The response to the 5-2 board vote has been intense. Let us count the reasons: Are taxpayers prepared to spend $118 million and up for a new village hall? Should Oak Park demolish a public building that is less than 50 years old, on the National Register of Historic Places, and designed by the famed architect Harry Weese? How on earth did this proposal get to a board vote with absolutely no public discussion?

Here are two givens: The police station is an abomination. It was a mistake to put the police station in a windowless basement 50 years ago. And it is now totally obsolete. So building a new police station has to happen. And it won’t be cheap. Also, for all the deserved hosannas about the intentional design of village hall to provide transparency in government, the village hall has long had many defects. It was built before ADA became the norm. The heating and AC have never worked right. And many of the workspaces in the building, especially on the top level, are cramped and offer no privacy.

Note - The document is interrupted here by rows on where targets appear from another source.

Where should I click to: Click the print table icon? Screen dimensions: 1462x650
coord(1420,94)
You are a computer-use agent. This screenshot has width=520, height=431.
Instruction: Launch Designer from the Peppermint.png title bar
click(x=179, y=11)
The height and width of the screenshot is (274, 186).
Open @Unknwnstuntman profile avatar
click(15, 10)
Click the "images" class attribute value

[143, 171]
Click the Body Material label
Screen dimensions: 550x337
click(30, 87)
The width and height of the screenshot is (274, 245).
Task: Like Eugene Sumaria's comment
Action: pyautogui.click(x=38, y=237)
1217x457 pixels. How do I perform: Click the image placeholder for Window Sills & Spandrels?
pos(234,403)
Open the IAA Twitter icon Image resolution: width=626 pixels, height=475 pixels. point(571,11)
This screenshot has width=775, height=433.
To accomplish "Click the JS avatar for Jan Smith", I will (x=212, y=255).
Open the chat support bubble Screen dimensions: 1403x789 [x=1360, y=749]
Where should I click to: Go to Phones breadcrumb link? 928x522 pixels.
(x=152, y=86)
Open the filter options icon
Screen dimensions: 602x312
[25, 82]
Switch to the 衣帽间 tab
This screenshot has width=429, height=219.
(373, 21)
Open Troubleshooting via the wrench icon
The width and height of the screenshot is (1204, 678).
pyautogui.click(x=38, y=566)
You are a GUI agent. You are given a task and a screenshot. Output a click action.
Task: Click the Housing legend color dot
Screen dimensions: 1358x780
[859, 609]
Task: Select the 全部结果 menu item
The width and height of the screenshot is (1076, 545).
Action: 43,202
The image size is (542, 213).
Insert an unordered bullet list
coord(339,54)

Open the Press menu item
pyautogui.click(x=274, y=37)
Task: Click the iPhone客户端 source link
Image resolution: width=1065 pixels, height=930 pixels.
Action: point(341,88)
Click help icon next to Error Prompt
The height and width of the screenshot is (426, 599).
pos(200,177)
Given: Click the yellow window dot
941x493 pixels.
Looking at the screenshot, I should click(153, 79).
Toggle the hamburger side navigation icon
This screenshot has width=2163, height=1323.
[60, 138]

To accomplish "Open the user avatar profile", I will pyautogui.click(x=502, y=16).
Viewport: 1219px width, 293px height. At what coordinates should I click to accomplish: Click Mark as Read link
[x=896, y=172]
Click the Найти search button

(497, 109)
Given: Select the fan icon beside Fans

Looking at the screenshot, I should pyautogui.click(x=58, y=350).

In her One View, Scaman assures that this is not a done deal and that the direction can still be shifted. She urges our readers to look back a week and consider the One View by Bill Dring, a longtime Oak Park architect who helped oversee construction of village hall in the early 1970s. In that opinion piece, Dring readily acknowledges the drawbacks of the existing building. But he urges the village board to engage an architectural firm and to challenge them to retrofit the structure to fix the real shortcomings. Demolition should not be an option, he says, while agreeing that a new free-standing police station, possibly on the green space at the south end of the village hall campus, needs to be built.

Let’s slow down. Let’s focus on preservation. And let’s build a new police station that reflects Oak Park’s vision of community safety and engagement.